Gérard Noiriel, de son côté, a voulu fournir aux arguments de Zemmour une réponse d’historien. Il n’a pas choisi de quitter le terrain de la recherche, du moins de façon explicite. Il s’est plutôt autorisé de la recherche - notamment par l’hypothèse d’une certaine similitude entre Drumont et Zemmour - avec l’espoir de dévoiler ainsi le caractère captieux des affirmations de ce dernier. On pourrait dire, en simplifiant à outrance, que c’est la science contre l’impéritie. Il n’en demeure pas moins que l’intention politique reste présente - comment pourrait-il en être autrement ? -, avec tout ce que cela représente de biais inévitables. Le livre se veut le reflet d’un travail de recherche, mais il a un objectif politique et ne s’en cache d’ailleurs pas.

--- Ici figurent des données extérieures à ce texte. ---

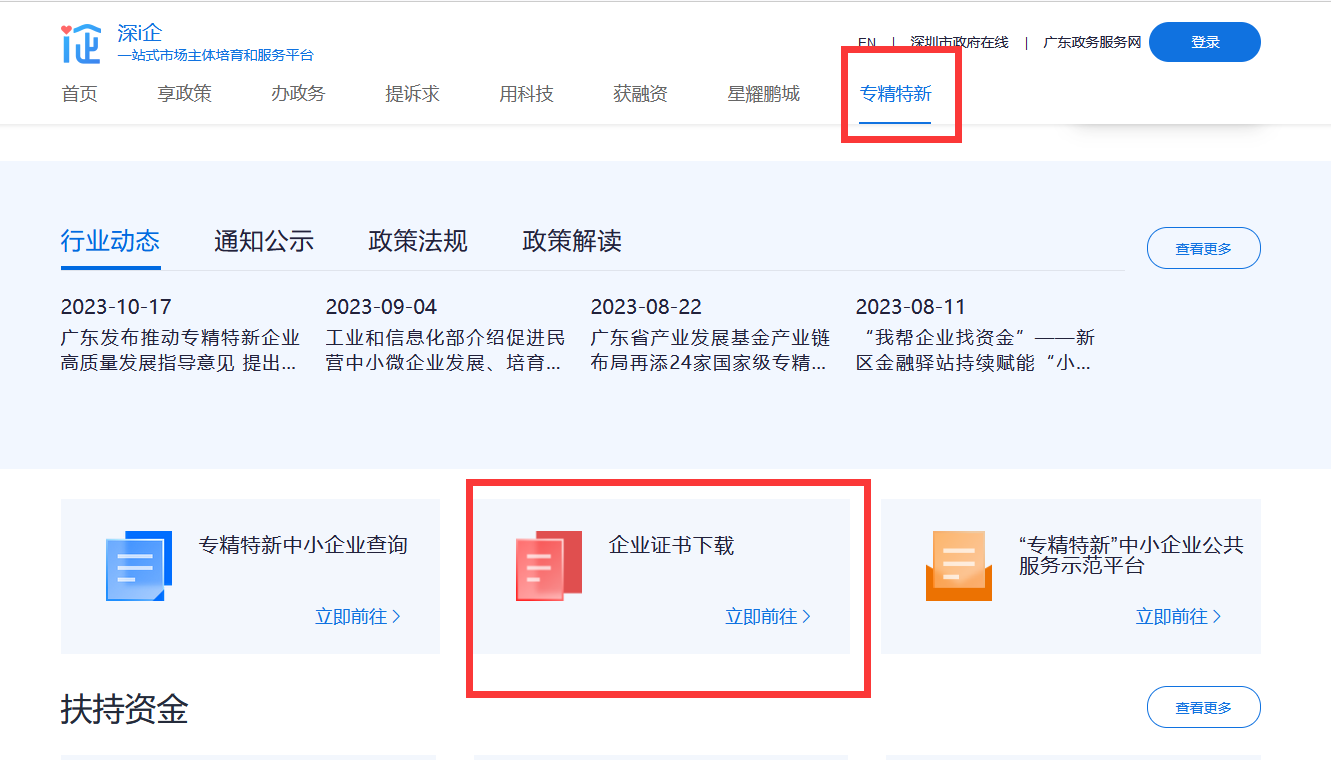Viewport: 1331px width, 760px height.
Task: Go to the 办政务 navigation item
Action: (x=298, y=94)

J’hésite fort à poser un jugement à son égard. Fallait-il s’y risquer ? Il y a fatalement deux manières de raisonner. D’un côté, que penser de l’efficacité (politique) de l’entreprise ? N’aboutit-elle pas à ne convaincre que les convaincus ? Je n’en sais trop rien et je n’aperçois pas comment le mesurer. D’un autre côté, ne compromet-elle pas l’ambition scientifique en conférant au souci de démontrer un enjeu qui dépasse le simple désir de savoir ? Je l’ignore tout autant.

Dans ses propos relatifs aux historiens-chercheurs, Zemmour rassemble sous le même blâme ceux qui « ont titres et postes » et ceux qui « ont intégré les lieux de pouvoir et tiennent les manettes de l’État ». Or, s’il est des historiens qui, effectivement, se sont lancés dans la politique jusqu’à y jouer un rôle non négligeable, il pourrait s’agir de ces ambitieux qui, bardés de diplômes, ont quitté les chemins de la science pour emprunter ceux du pouvoir. C’est peut-être cette frontière-là que l’on ne peut impunément franchir.

(1) Gérard Noiriel, Le venin dans la plume, La Découverte, Collection L’envers de faits, 2019.
(2) Éric Zemmour, Destin français, Albin Michel, 2018, p. 37, cité d’après Noiriel, Op. cit., p. 8, car je n’ai pas lu le livre de Zemmour.